The rest of this description is about read-lexeme.

Read a lexeme, as defined by dfa, from port or the current input.

dfa should match an entire lexeme and nothing more. read-lexeme will return:

          (<n> <token>)

where <token> is a string containing the characters matched, and <n> indicates the token type.

A novel regexp operator is particularly important when using this procedure: the cut operator.

The cut operator, written ‘[[:cut <n>:]]’, causes immediate termination of a match. <n> must be an integer. If it is 0, the match fails. Otherwise, the match succeeds, returning <n> in the match data. Using the Scheme procedure regexec, the match-data selector #\c retrieves the cut value. For example:

          (define r (regcomp "if[[:cut 1:]]\\|else[[:cut 2:]]"))
          
          (regexec r "if" '(#\c 0))
          ⇒ (1 "if")
          
          (regexec r "else" '(#\c 0))
          ⇒ (2 "else")

The above examples illustrate how the return value of read-lexeme is formed. Sufficient characters are read to form a match while leaving one character left over. The extra character is put back on the input stream and match-data for (#\c 0) is returned.

If the end of file is reached before a match is found, then the lexer should call eof-token with the string of read-but-yet-unmatched characters, and return the resulting value.

There are two exceptions to the rule that the lexer will read, then unread an "extra" character for each lexeme. The first exception is if EOF is reached after finding a match, but before reading an an extra character. In that case, the match is simply returned. The second exception is if the cut value of the match is less than 0, the lexeme is immediately returned without reading additional characters.

Using this interface is quite similar to using the lex language, except for the handling of illegal (non-lexable) input. The unix lexical analyzers are able to report an error as soon as characters are read which could not possibly begin a lexeme. This lexer, on the other hand, naively continues to read characters until eof is reached. This reflects a deficiency of the regexec interface (it has no way to report that not only was no match found, but no match could be formed by adding more characters). The work-around is to carefully write "regexp" so that it matches illegal input and returns such as a distinct token type. A more robust (lex-like) solution will eventually be implemented.

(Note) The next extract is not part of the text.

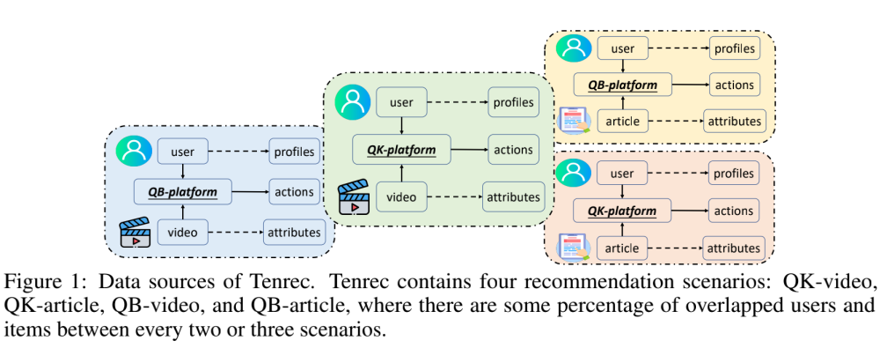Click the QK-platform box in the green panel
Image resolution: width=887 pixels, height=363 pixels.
click(401, 150)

— Scheme Procedure: lexer-regexp-and-handler spec return

Return a regexp and a procedure suitable for lexing according to the analyzer specification spec. Call return when done, like so:

          (RETURN regexp handler)

See make-lexer for an example of how this is used.

— Scheme Procedure: make-lexer specification

Return a lexical analyzer built from specification.

A lexer is built from a specification that consists of regexps and actions. The regexps are listed in order of precedence, each matching a particular token type.

The actions are either a token-id (a symbol or #f), or a procedure.

If an action is a token-id <i> then when a matching token is read, the list (<i> <lexeme>) is returned (where <lexeme> is a string consisting of the matched characters).

If an action is a procedure, the procedure is called with one argument, the lexeme string. The return value of the procedure is returned from the lexer.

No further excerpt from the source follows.